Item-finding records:

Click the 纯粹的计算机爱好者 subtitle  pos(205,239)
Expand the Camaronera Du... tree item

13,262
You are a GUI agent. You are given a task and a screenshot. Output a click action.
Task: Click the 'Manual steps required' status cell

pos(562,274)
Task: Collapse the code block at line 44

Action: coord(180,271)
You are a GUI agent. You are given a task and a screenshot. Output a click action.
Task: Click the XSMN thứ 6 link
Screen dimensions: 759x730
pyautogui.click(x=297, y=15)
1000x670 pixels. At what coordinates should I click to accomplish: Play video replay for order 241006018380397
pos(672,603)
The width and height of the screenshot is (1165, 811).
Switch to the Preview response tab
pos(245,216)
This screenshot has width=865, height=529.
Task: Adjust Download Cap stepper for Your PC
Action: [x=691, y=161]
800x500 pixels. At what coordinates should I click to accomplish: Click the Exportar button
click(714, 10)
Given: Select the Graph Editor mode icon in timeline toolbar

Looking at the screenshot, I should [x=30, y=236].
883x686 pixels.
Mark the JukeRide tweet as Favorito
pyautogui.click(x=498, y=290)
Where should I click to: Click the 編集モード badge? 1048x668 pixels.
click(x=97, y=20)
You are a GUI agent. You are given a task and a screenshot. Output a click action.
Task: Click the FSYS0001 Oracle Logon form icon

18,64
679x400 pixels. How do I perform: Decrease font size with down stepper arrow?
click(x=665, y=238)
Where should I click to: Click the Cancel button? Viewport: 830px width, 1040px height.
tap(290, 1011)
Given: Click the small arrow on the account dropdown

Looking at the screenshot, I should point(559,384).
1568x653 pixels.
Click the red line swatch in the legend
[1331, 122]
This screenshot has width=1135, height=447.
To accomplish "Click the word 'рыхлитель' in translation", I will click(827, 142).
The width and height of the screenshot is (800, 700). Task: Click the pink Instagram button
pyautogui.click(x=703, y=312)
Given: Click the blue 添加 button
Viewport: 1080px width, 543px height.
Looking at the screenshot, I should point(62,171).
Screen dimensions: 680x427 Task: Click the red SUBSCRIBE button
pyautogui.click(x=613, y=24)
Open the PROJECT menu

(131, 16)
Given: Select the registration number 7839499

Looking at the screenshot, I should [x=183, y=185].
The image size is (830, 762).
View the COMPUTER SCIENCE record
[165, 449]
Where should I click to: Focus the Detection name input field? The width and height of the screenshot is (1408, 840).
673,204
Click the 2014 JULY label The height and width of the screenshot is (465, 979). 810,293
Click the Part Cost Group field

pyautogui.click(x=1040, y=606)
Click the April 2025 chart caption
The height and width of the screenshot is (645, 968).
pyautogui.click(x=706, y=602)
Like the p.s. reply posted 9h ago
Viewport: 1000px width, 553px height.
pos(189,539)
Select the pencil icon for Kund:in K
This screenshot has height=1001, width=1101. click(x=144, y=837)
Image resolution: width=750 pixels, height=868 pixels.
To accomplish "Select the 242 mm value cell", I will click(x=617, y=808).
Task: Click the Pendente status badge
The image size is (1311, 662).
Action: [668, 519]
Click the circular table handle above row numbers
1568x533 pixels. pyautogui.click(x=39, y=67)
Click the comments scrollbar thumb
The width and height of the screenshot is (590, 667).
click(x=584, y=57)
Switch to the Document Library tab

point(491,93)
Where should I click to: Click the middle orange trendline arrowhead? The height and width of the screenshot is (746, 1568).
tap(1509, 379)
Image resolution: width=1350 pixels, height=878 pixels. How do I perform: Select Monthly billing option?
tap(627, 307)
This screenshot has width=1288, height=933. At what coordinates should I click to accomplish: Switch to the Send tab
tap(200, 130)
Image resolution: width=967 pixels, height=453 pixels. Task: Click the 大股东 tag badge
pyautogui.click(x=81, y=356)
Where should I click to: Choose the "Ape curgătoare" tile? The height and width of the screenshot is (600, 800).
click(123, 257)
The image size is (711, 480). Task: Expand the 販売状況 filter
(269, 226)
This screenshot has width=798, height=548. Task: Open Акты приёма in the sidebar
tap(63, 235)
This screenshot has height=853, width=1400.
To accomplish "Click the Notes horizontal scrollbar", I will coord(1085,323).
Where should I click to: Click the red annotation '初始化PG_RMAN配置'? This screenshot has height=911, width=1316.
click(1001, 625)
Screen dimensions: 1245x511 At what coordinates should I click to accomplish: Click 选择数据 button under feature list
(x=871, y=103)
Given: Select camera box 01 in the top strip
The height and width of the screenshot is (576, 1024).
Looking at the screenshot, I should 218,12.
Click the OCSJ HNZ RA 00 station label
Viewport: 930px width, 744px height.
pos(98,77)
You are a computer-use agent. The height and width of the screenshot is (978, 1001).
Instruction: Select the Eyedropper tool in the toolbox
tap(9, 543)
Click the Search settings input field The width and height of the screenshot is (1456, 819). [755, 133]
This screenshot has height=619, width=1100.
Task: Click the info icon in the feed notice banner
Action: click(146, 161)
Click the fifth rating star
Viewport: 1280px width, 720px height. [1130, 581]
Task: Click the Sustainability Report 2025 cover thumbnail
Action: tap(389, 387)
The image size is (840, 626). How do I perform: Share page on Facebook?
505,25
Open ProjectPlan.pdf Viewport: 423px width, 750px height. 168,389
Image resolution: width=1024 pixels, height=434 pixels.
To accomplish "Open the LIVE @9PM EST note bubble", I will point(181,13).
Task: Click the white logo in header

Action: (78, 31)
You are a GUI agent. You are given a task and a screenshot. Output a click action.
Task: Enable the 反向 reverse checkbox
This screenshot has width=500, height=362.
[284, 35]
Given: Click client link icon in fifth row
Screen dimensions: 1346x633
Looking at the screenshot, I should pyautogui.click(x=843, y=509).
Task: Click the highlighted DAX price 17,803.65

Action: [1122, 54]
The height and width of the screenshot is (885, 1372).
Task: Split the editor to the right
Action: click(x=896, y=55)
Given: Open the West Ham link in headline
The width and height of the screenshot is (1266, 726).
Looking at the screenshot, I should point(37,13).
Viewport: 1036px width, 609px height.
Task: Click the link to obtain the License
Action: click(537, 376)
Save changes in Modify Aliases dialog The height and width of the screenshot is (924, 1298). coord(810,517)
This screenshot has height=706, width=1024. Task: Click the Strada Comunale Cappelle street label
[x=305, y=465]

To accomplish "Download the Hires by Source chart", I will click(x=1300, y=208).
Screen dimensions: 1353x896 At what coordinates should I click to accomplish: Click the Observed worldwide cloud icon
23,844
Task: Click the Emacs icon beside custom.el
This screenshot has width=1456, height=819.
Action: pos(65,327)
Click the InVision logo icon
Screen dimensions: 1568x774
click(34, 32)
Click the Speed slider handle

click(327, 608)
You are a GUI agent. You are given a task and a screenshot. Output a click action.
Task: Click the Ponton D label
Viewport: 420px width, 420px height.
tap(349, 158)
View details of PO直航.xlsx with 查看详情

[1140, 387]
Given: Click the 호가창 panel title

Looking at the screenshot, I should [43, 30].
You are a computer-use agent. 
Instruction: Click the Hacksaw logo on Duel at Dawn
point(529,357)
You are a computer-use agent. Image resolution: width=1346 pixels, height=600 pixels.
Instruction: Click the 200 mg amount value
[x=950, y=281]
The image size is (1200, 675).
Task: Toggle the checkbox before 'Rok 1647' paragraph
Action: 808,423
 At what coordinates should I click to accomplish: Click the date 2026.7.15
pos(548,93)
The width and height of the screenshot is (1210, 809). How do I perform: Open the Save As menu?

_SHORT TASK:_ Copy the data above word for word, keeping every line in its original order.

_FULL SOLUTION:_
Click the 纯粹的计算机爱好者 subtitle  pos(205,239)
Expand the Camaronera Du... tree item

13,262
You are a GUI agent. You are given a task and a screenshot. Output a click action.
Task: Click the 'Manual steps required' status cell

pos(562,274)
Task: Collapse the code block at line 44

Action: coord(180,271)
You are a GUI agent. You are given a task and a screenshot. Output a click action.
Task: Click the XSMN thứ 6 link
Screen dimensions: 759x730
pyautogui.click(x=297, y=15)
1000x670 pixels. At what coordinates should I click to accomplish: Play video replay for order 241006018380397
pos(672,603)
The width and height of the screenshot is (1165, 811).
Switch to the Preview response tab
pos(245,216)
This screenshot has width=865, height=529.
Task: Adjust Download Cap stepper for Your PC
Action: [x=691, y=161]
800x500 pixels. At what coordinates should I click to accomplish: Click the Exportar button
click(714, 10)
Given: Select the Graph Editor mode icon in timeline toolbar

Looking at the screenshot, I should [x=30, y=236].
883x686 pixels.
Mark the JukeRide tweet as Favorito
pyautogui.click(x=498, y=290)
Where should I click to: Click the 編集モード badge? 1048x668 pixels.
click(x=97, y=20)
You are a GUI agent. You are given a task and a screenshot. Output a click action.
Task: Click the FSYS0001 Oracle Logon form icon

18,64
679x400 pixels. How do I perform: Decrease font size with down stepper arrow?
click(x=665, y=238)
Where should I click to: Click the Cancel button? Viewport: 830px width, 1040px height.
tap(290, 1011)
Given: Click the small arrow on the account dropdown

Looking at the screenshot, I should point(559,384).
1568x653 pixels.
Click the red line swatch in the legend
[1331, 122]
This screenshot has width=1135, height=447.
To accomplish "Click the word 'рыхлитель' in translation", I will click(827, 142).
The width and height of the screenshot is (800, 700). Task: Click the pink Instagram button
pyautogui.click(x=703, y=312)
Given: Click the blue 添加 button
Viewport: 1080px width, 543px height.
Looking at the screenshot, I should point(62,171).
Screen dimensions: 680x427 Task: Click the red SUBSCRIBE button
pyautogui.click(x=613, y=24)
Open the PROJECT menu

(131, 16)
Given: Select the registration number 7839499

Looking at the screenshot, I should [x=183, y=185].
The image size is (830, 762).
View the COMPUTER SCIENCE record
[165, 449]
Where should I click to: Focus the Detection name input field? The width and height of the screenshot is (1408, 840).
673,204
Click the 2014 JULY label The height and width of the screenshot is (465, 979). 810,293
Click the Part Cost Group field

pyautogui.click(x=1040, y=606)
Click the April 2025 chart caption
The height and width of the screenshot is (645, 968).
pyautogui.click(x=706, y=602)
Like the p.s. reply posted 9h ago
Viewport: 1000px width, 553px height.
pos(189,539)
Select the pencil icon for Kund:in K
This screenshot has height=1001, width=1101. click(x=144, y=837)
Image resolution: width=750 pixels, height=868 pixels.
To accomplish "Select the 242 mm value cell", I will click(x=617, y=808).
Task: Click the Pendente status badge
The image size is (1311, 662).
Action: [668, 519]
Click the circular table handle above row numbers
1568x533 pixels. pyautogui.click(x=39, y=67)
Click the comments scrollbar thumb
The width and height of the screenshot is (590, 667).
click(x=584, y=57)
Switch to the Document Library tab

point(491,93)
Where should I click to: Click the middle orange trendline arrowhead? The height and width of the screenshot is (746, 1568).
tap(1509, 379)
Image resolution: width=1350 pixels, height=878 pixels. How do I perform: Select Monthly billing option?
tap(627, 307)
This screenshot has width=1288, height=933. At what coordinates should I click to accomplish: Switch to the Send tab
tap(200, 130)
Image resolution: width=967 pixels, height=453 pixels. Task: Click the 大股东 tag badge
pyautogui.click(x=81, y=356)
Where should I click to: Choose the "Ape curgătoare" tile? The height and width of the screenshot is (600, 800).
click(123, 257)
The image size is (711, 480). Task: Expand the 販売状況 filter
(269, 226)
This screenshot has width=798, height=548. Task: Open Акты приёма in the sidebar
tap(63, 235)
This screenshot has height=853, width=1400.
To accomplish "Click the Notes horizontal scrollbar", I will coord(1085,323).
Where should I click to: Click the red annotation '初始化PG_RMAN配置'? This screenshot has height=911, width=1316.
click(1001, 625)
Screen dimensions: 1245x511 At what coordinates should I click to accomplish: Click 选择数据 button under feature list
(x=871, y=103)
Given: Select camera box 01 in the top strip
The height and width of the screenshot is (576, 1024).
Looking at the screenshot, I should 218,12.
Click the OCSJ HNZ RA 00 station label
Viewport: 930px width, 744px height.
pos(98,77)
You are a computer-use agent. The height and width of the screenshot is (978, 1001).
Instruction: Select the Eyedropper tool in the toolbox
tap(9, 543)
Click the Search settings input field The width and height of the screenshot is (1456, 819). [755, 133]
This screenshot has height=619, width=1100.
Task: Click the info icon in the feed notice banner
Action: click(146, 161)
Click the fifth rating star
Viewport: 1280px width, 720px height. [1130, 581]
Task: Click the Sustainability Report 2025 cover thumbnail
Action: tap(389, 387)
The image size is (840, 626). How do I perform: Share page on Facebook?
505,25
Open ProjectPlan.pdf Viewport: 423px width, 750px height. 168,389
Image resolution: width=1024 pixels, height=434 pixels.
To accomplish "Open the LIVE @9PM EST note bubble", I will point(181,13).
Task: Click the white logo in header

Action: (78, 31)
You are a GUI agent. You are given a task and a screenshot. Output a click action.
Task: Enable the 反向 reverse checkbox
This screenshot has width=500, height=362.
[284, 35]
Given: Click client link icon in fifth row
Screen dimensions: 1346x633
Looking at the screenshot, I should pyautogui.click(x=843, y=509).
Task: Click the highlighted DAX price 17,803.65

Action: [1122, 54]
The height and width of the screenshot is (885, 1372).
Task: Split the editor to the right
Action: click(x=896, y=55)
Given: Open the West Ham link in headline
The width and height of the screenshot is (1266, 726).
Looking at the screenshot, I should point(37,13).
Viewport: 1036px width, 609px height.
Task: Click the link to obtain the License
Action: click(537, 376)
Save changes in Modify Aliases dialog The height and width of the screenshot is (924, 1298). coord(810,517)
This screenshot has height=706, width=1024. Task: Click the Strada Comunale Cappelle street label
[x=305, y=465]

To accomplish "Download the Hires by Source chart", I will click(x=1300, y=208).
Screen dimensions: 1353x896 At what coordinates should I click to accomplish: Click the Observed worldwide cloud icon
23,844
Task: Click the Emacs icon beside custom.el
This screenshot has width=1456, height=819.
Action: pos(65,327)
Click the InVision logo icon
Screen dimensions: 1568x774
click(34, 32)
Click the Speed slider handle

click(327, 608)
You are a GUI agent. You are given a task and a screenshot. Output a click action.
Task: Click the Ponton D label
Viewport: 420px width, 420px height.
tap(349, 158)
View details of PO直航.xlsx with 查看详情

[1140, 387]
Given: Click the 호가창 panel title

Looking at the screenshot, I should [43, 30].
You are a computer-use agent. 
Instruction: Click the Hacksaw logo on Duel at Dawn
point(529,357)
You are a computer-use agent. Image resolution: width=1346 pixels, height=600 pixels.
Instruction: Click the 200 mg amount value
[x=950, y=281]
The image size is (1200, 675).
Task: Toggle the checkbox before 'Rok 1647' paragraph
Action: 808,423
 At what coordinates should I click to accomplish: Click the date 2026.7.15
pos(548,93)
The width and height of the screenshot is (1210, 809). How do I perform: Open the Save As menu?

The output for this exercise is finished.